Rendering you herewith my best thanks for your trouble, I sign Most humbly, M. Fisher.
Address: Dolf Harsanyi, Budapest.
The next letter, also in German, came from a lawyer. It read thus:
[Translation.]
Ugyved Dr. Rusznyak Samu, Advocat,
Budapest, V, Nagy Korona-Utcza, 5.
22nd of
February.
An die lobliche Redaction des Argonaut:
Esteemed Editorial Department—In the Pester Lloyd, a paper appearing in Budapest, was reproduced under the title “Ten Thousand Years in Ice,” a highly interesting story, which was published in your very valued paper in the number of the 14th of January.
The author of the English original published in the Argonaut is Sir Robert Duncan Milne.

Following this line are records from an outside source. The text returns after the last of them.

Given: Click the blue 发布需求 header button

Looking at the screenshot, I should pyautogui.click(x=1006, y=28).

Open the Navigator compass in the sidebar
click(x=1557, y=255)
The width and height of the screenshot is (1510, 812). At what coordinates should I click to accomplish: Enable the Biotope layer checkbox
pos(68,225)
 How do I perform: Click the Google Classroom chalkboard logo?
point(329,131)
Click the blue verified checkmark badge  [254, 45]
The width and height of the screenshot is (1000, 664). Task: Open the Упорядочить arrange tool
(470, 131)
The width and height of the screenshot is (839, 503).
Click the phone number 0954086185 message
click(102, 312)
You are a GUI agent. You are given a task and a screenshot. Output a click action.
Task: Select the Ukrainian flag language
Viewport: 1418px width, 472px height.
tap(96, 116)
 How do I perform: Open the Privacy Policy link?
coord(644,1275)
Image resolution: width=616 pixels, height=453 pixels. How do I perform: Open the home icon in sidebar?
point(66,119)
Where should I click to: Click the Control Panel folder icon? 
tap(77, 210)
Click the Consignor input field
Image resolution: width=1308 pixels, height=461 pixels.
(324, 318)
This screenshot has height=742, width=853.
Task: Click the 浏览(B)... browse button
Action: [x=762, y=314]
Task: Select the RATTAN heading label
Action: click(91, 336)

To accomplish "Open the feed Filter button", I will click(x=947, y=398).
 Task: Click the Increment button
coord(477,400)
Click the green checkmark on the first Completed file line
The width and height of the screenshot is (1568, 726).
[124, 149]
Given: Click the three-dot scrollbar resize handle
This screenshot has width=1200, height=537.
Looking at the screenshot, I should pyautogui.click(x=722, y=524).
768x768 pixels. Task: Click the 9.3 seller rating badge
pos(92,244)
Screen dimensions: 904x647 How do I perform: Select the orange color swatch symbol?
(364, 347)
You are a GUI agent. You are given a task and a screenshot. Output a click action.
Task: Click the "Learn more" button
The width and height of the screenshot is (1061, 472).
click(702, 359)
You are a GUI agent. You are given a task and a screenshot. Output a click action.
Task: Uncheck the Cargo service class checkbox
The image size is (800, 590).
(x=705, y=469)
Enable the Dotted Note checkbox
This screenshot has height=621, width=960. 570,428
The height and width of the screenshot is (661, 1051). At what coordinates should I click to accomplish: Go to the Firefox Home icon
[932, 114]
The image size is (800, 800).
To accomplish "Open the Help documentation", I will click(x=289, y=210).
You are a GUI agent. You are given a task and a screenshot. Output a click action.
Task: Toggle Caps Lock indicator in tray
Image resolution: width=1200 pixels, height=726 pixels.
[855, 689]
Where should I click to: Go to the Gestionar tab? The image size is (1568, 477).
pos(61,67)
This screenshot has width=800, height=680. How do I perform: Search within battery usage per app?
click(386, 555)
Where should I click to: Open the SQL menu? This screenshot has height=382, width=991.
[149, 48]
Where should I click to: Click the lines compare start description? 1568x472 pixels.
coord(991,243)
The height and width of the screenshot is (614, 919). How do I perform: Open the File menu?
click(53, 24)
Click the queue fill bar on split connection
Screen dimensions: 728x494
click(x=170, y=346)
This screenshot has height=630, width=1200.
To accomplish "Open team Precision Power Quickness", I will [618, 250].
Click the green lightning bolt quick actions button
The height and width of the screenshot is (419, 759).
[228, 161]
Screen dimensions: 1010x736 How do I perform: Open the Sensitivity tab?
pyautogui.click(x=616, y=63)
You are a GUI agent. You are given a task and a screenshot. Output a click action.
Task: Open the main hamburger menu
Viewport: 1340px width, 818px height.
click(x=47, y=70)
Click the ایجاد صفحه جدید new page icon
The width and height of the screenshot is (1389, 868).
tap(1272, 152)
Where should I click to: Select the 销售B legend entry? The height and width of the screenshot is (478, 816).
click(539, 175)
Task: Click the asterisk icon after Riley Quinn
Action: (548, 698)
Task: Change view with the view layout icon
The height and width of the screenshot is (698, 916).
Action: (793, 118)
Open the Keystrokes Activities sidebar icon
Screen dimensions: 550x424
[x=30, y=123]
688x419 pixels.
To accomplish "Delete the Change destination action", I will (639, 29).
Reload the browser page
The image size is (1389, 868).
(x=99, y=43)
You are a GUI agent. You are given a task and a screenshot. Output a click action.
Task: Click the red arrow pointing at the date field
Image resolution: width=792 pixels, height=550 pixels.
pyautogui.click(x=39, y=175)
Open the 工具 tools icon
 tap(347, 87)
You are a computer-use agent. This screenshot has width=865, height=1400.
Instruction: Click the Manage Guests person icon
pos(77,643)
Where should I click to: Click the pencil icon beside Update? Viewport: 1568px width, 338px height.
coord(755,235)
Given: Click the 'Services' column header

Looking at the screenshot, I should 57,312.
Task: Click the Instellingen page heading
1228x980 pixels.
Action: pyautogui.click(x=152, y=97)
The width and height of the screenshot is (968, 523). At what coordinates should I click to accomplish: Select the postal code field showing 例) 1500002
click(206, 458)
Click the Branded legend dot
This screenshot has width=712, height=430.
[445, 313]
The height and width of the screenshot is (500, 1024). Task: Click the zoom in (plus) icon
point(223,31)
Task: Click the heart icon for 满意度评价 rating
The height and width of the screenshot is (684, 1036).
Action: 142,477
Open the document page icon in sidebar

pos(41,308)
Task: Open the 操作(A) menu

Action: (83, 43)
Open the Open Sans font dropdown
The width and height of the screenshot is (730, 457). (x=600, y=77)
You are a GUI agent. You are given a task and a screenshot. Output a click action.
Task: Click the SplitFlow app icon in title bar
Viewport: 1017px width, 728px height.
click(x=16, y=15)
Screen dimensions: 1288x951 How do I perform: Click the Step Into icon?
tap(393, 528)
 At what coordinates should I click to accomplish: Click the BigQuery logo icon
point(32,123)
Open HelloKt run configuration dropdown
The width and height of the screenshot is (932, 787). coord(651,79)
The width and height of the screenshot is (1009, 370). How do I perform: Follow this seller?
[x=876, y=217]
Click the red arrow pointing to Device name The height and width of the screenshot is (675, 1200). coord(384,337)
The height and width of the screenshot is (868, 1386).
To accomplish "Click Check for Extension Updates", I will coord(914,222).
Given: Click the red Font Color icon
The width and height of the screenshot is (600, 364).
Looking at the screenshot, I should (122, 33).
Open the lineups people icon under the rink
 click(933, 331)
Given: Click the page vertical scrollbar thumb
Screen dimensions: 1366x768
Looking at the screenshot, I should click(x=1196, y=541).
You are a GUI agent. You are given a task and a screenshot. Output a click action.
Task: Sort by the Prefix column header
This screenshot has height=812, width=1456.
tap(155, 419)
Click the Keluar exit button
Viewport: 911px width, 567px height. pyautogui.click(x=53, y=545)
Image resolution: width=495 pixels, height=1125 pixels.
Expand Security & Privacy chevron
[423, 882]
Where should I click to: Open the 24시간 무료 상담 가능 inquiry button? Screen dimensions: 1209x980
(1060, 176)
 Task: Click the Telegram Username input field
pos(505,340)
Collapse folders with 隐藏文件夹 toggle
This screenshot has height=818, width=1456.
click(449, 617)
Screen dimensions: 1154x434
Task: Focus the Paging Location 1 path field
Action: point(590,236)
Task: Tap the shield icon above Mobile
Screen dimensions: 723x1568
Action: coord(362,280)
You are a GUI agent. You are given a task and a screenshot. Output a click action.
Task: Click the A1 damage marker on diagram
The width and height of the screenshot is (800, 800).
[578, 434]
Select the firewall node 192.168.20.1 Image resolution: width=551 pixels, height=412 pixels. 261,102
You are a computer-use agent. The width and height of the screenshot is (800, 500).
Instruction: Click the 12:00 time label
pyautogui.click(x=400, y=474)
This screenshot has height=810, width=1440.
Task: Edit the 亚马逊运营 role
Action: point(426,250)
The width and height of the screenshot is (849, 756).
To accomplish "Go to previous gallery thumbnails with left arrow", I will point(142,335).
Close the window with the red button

The above-mentioned story stirred up a great and general interest here, so that very many readers turned to the editorial department of the Pester Lloyd with the question, how much of the story was true? Said editorial department not being able to answer the question, referred the inquiries to the esteemed editorial department of the Argonaut.
I permit myself, therefore, to make to your esteemed editorial department the humble request, and indeed in my own, as well as in the name of several friends, to be so kind as to state what was true in the above-mentioned story?
At the same time I request that you may make known to me the subscription price of your valued paper.
Since I can not furnish myself with postage stamps of the United States in Budapest, I request that you send me your kind answer without prepaying same.
Recommending my request to your favor, I sign
Most respectfully, Dr. Samuel Rusznyak.
After a lapse of a few days we received another batch of letters, two of which explained the epistolary avalanche. One of them was from the editor of the Pester Lloyd, stating that he had printed a translation of the story in his journal and had been overwhelmed with inquiries as to whether it was fact or fiction. Another letter was from Mme. Fanny Steinitz, a literary lady living in Buda-Pesth, who confessed that she was the cause of the outburst, as she had translated the story. In order to heighten the interest she had elevated the writer, Mr. Milne, to the order of knighthood by giving him an accolade with her pen.
How naïve and ingenuous must be the Hungarian nature! Fancy a number of serious American business men writing to an American journal concerning an exciting story like that of Mr. Milne.